##Obsolete software
The following programs were present in earlier version of MUMmer, but have been superseeded by other programs. They are not very useful anymore, deemed obsolete, and not maintained anymore. They are not built and would have to be built by hand.
###run-mummer1
Description:
This script is taken directly from MUMmer1.0 and is best used to align two sequences in which there is high similarity and no re- arrangements. Common use cases are: aligning two finished bacterial chromosomes. Please refer to "docs/run-mummer1.README" for the original documentation for this script and its output.
USAGE:
run-mummer1 <seq1> <seq2> <tag> [-r]
<seq1> specifies the file with the first sequence in FastA format.
No more than one sequence is allowed.
<seq2> specifies the file with the second sequence in FastA format.
No more than one sequence is allowed.
<tag> specifies the prefix to be used for the output files.
[-r] is an optional parameter that will reverse complement the
second sequence.
OUTPUT:
out.align the out.gaps file interspersed with the alignments
of the gaps.
out.errorsgaps the out.gaps file with an extra column stating the
number of errors contained in each gap.
out.gaps an ordered (clustered) list of matches with position
information, and gap distances between each match.
out.out a list of all maximal unique matches between the two
input sequences ordered by their start position in the
second sequence.
Notes:
All output coordinates reference their respective strand. This means that if the -r switch is active, coordinates that reference the second sequence will be relative to the reverse complement of the second sequence. Please use nucmer or promer if this coordinate system is confusing.

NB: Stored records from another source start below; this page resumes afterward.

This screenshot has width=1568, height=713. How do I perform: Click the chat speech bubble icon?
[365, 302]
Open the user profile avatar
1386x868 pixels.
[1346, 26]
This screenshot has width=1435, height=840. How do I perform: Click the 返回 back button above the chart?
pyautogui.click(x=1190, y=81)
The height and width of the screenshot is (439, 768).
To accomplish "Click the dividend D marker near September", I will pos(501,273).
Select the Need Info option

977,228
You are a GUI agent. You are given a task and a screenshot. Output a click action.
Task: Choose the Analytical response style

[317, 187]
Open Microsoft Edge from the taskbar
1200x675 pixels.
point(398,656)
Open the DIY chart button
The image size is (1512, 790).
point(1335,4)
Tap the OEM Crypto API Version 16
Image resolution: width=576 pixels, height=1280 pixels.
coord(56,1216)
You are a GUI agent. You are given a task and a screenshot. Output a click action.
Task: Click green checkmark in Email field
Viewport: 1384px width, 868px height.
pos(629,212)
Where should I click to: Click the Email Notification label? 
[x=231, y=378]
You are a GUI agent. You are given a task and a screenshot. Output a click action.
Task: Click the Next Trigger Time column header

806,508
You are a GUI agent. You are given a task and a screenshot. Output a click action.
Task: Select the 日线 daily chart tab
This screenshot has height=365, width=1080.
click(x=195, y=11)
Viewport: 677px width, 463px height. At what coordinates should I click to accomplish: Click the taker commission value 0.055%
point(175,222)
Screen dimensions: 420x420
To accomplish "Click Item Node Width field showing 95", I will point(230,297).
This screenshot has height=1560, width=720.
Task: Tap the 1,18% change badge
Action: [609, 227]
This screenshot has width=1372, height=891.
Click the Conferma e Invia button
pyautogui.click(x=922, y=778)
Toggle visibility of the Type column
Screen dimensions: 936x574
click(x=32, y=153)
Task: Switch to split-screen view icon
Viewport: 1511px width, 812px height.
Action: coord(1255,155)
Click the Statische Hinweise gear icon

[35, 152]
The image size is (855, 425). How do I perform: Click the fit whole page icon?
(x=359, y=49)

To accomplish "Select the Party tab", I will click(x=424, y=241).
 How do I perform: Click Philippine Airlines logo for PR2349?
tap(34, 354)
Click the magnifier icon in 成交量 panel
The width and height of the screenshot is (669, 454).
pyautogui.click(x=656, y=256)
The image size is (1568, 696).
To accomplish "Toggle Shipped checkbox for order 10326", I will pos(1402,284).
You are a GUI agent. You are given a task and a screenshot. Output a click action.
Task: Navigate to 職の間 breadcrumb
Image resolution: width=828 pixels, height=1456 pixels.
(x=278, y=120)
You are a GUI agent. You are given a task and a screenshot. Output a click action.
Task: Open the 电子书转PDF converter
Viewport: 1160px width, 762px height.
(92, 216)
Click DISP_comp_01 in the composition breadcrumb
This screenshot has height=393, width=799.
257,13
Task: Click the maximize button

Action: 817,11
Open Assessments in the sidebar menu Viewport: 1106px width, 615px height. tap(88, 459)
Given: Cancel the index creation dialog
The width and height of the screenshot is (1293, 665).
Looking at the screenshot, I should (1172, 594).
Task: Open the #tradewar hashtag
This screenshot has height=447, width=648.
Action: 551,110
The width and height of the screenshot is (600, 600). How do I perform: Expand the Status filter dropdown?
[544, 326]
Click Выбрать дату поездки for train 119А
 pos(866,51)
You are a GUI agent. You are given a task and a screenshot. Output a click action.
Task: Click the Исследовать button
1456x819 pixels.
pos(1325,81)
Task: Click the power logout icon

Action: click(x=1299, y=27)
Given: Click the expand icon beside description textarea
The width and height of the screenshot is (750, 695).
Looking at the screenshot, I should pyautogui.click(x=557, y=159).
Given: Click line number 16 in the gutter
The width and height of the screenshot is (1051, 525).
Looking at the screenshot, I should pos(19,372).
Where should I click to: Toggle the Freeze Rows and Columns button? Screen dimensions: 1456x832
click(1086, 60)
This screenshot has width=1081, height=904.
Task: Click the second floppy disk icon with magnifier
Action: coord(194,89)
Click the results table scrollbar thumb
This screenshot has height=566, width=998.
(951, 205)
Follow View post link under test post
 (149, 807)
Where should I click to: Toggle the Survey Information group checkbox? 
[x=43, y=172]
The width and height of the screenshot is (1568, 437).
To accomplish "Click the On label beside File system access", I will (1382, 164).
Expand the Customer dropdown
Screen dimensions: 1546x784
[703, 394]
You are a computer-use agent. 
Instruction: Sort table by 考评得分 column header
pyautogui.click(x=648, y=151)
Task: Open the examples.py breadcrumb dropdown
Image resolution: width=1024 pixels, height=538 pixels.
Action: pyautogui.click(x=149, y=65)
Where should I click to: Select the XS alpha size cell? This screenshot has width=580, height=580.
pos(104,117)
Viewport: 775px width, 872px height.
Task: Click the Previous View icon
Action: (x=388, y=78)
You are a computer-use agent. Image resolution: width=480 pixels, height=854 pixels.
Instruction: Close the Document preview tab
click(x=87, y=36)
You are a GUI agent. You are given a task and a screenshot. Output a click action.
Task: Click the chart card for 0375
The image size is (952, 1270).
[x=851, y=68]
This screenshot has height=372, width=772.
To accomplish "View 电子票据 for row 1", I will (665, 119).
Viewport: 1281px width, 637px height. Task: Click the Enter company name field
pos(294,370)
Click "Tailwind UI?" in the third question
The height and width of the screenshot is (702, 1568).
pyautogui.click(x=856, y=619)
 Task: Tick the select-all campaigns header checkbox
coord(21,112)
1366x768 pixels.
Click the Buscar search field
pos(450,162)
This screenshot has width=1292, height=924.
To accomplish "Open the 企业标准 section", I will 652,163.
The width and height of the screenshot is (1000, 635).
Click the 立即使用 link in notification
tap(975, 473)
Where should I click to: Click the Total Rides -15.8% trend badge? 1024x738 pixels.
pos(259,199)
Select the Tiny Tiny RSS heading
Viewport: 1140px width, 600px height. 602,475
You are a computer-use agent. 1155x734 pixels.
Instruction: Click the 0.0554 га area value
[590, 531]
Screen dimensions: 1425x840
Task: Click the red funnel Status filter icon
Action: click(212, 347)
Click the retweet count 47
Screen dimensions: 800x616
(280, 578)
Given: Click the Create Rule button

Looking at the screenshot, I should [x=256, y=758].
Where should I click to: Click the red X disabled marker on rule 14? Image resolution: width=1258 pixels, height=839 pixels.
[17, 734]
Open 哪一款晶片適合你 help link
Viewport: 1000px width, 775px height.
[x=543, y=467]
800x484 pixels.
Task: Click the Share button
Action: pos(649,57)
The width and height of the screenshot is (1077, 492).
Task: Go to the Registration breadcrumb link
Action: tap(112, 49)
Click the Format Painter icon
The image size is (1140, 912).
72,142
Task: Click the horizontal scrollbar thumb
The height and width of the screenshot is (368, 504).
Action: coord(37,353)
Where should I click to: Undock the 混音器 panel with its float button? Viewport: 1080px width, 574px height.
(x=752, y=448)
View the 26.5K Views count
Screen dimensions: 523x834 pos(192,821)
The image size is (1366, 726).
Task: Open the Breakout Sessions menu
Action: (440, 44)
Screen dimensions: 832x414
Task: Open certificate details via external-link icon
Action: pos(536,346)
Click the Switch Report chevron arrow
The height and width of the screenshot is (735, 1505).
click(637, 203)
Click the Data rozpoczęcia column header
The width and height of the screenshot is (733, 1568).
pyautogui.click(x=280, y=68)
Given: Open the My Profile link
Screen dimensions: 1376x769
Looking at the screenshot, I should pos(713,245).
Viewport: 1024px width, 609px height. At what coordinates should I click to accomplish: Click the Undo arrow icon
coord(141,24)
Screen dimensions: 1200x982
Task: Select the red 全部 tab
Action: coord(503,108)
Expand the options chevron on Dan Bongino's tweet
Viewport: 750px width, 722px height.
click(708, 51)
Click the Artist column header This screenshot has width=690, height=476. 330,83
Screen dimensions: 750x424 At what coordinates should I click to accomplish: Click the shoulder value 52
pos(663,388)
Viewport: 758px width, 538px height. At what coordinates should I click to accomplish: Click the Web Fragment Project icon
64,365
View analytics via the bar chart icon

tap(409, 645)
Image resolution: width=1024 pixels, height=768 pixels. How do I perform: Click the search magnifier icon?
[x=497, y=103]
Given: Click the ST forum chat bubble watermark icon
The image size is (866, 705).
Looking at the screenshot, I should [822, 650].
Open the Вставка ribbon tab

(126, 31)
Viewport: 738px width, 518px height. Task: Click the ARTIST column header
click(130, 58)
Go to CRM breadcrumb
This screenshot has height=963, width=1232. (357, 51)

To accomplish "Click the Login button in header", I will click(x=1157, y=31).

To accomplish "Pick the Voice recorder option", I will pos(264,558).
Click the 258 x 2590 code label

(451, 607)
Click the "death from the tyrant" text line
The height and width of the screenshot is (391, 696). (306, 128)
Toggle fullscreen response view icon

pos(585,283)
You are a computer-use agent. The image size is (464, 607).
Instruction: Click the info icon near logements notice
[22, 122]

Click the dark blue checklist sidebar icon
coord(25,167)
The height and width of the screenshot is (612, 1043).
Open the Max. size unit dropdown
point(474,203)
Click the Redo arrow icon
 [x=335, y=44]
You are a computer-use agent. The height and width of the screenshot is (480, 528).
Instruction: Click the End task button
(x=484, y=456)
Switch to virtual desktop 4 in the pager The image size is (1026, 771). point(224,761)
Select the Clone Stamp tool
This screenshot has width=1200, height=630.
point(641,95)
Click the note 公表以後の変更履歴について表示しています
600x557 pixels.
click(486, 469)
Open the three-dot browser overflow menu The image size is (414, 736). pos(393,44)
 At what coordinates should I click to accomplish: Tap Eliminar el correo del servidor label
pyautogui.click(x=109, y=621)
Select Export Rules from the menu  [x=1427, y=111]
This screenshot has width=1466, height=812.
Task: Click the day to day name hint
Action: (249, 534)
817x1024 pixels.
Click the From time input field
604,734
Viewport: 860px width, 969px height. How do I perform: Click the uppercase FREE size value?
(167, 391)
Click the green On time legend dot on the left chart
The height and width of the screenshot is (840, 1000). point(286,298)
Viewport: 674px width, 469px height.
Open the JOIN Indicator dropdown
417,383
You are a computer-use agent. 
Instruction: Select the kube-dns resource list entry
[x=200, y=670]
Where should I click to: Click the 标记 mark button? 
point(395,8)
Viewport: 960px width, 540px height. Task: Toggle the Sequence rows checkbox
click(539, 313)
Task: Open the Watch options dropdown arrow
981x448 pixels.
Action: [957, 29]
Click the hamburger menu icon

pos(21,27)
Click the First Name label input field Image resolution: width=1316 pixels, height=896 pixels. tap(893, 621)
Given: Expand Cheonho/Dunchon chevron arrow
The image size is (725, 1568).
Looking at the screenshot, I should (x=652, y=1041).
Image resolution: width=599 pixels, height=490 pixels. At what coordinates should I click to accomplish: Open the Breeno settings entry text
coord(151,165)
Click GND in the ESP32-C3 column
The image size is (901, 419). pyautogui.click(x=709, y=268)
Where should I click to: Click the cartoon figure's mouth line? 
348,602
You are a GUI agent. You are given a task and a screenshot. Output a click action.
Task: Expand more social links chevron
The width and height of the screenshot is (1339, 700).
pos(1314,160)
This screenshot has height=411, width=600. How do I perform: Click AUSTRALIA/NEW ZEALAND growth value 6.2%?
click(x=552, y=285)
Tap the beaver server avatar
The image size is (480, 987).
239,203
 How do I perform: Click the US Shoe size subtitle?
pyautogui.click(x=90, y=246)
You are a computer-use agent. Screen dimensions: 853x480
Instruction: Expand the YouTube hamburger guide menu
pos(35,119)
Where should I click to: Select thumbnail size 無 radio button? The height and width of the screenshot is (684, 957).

Eventually, this script's components will be rewritten to work with the new MUMmer format standards and phased out in favor of the new components and wrapping script.
###run-mummer3
Description:
This script is the improved version of the MUMmer1.0 run-mummer1 script. It uses a new clustering algorithm that appropriately handles multiple sequence rearrangements and inversions. Because of this, it can handle more divergent sequences better than run-mummer1. In addition, it allows a multi-FastA query file for 1-vs-many sequence comparisons. Please refer to "docs/run-mummer3.README" for more detailed documentation of this script and its output.
USAGE:
run-mummer3 <reference> <query> <prefix>
<reference> specifies the file with the reference sequence in FastA
format. No more than one sequence is allowed.
<query> specifies the multi-FastA sequence file that contains
the query sequences.
<prefix> specifies the file prefix for the output files.
OUTPUT:
out.align the out.gaps file interspersed with the alignments
of the gaps.
out.errorsgaps the out.gaps file with an extra column stating the
number of errors contained in each gap.
out.gaps an ordered (clustered) list of matches with position
information, and gap distances between each match.
out.out a list of all maximal unique matches between the two
input sequences ordered by their start position in the
second sequence.
###gaps
Description:
This program reads a list of unique matches between two strings and
outputs the longest consistent set of matches, followed by all the
other matches. Part of the MUMmer1.0 pipeline and the output of the
mummer program needs to be processed (to strip all non-match lines)
before it can be passed to this program.
USAGE:
gaps <seq1> [-r] < <matchlist>
<seq1> The first sequence file that the match list represents.
<matchlist> A simple list of matches and NO header lines or other
mumbo jumbo. The columns of the match list should be
start in the reference, start in the query, and length
of the match.
[-r] Simply puts the string "reverse" on the header of the
output so 'annotate' knows to reverse the second
sequence.
OUTPUT:
stdout an ordered set of the input matches, separated by headers.
The first set is the longest consistent set of matches and
the second set is all other matches.
Notes:
This program will eventually be rewritten to be interchangeable with
mgaps, so that it may be plugged into the nucmer or promer
pipelines.
###mapview
Description:
mapview is a utility program for displaying sequence alignments as
provided by MUMmer, nucmer or promer. This program takes the output
from these alignment routines and converts it to a FIG, PDF or PS
file for visual analysis. It can also break the output into multiple
files for easier viewing and printing. Please refer to
"docs/mapview.README" for a more detailed description and explination.
USAGE:
mapview [options] <coords file> [UTR coords] [CDS coords]
[options] type 'mapview -h' for a list of options.
<coords file> show-coords output file
[UTR coords] UTR coordinate file in GFF format
[CDS coords] CDS coordinate file in GFF format
OUTPUT:
Default output format is an xfig file, however this can be changed to
a postscript of PDF file with the -f option. See 'mapview -h' for a
list of available formatting options.
Notes:
The produce the coords file input, show-coords must be run with the
-r -l options. To reduce redundant matches in promer output, run
show-coords with the -k option. To generate output formats other than
xfig, the fig2dev utility must be available from the system path. For
very large reference genomes, FIG format may be the only option that
will allow the entire display to be stored in one file, as fig2dev has
problems if the output is too large.